Qual a sua opinião sobre a briga pelo aumento salarial de membros do Judiciário e do Legislativo?

BRITTO: É preciso estabelecer de forma firme, clara e transparente um teto para o servidor público, evitando aqueles poucos que se apossam dos cargos públicos para transformá-los em atividade privada. O teto é um limite ético e o antídoto constitucional para evitar que o erário seja transformado em propriedade privada. Para citar o ministro Carlos Ayres Britto, "o acesso ao cargo público não é um voto de pobreza, mas é um veto à riqueza".

O que o senhor acha do valor do salário de ministros do STF, que é de R$25.500?

BRITTO: Num país em que o salário mínimo fixado pelo Congresso Nacional como suficiente para a sobrevivência do trabalhador e de sua família é de R$350, o valor do teto não pode ser considerado irrisório.

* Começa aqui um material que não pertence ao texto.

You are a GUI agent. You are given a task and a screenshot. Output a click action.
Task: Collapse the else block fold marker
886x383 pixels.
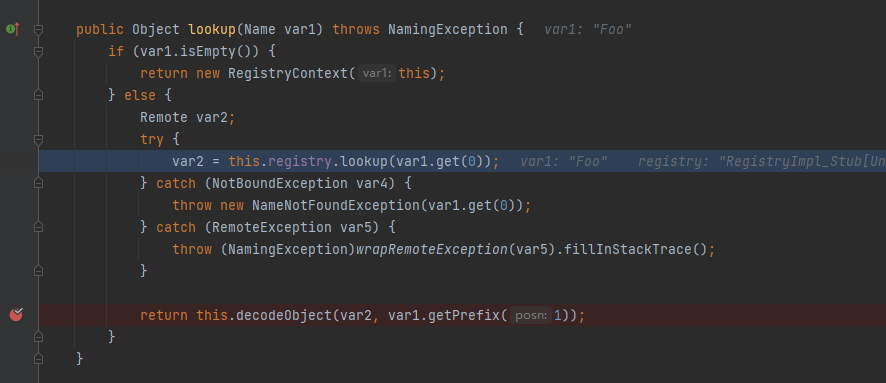point(38,95)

"Ninguém pode ganhar mais do que o teto"

O senhor considera justo o critério de nomeação de ministros do STF, que é exclusividade do presidente da República?

BRITTO: O critério exclusivamente político e do notório saber jurídico é frágil. A Ordem tem se posicionado para regulamentar a impugnação do indicado pelo povo, estabelecendo um controle externo sobre quem vai exercer uma das mais importantes funções da República.

Como é a sua relação com o ministro Carlos Ayres Britto?

BRITTO: Ele é meu tio. O advogado e o magistrado têm uma relação próxima porque, juntos, são responsáveis pela Justiça. Mas uma relação independente. Assim será a minha relação com o ministro Carlos Ayres Britto como representante do STF: harmoniosa, mas independente.

Recentemente, o Conselho Nacional de Justiça e o Conselho Nacional do Ministério Público se empenharam para obter gratificações que, somadas aos salários, ultrapassavam o teto do funcionalismo público. Qual a sua opinião sobre isso?

BRITTO: A OAB é contra qualquer remuneração que ultrapasse o teto, que é o salário de ministro do STF. Qualquer verba que ultrapasse esse valor é inconstitucional. Ninguém pode ganhar mais do que o teto.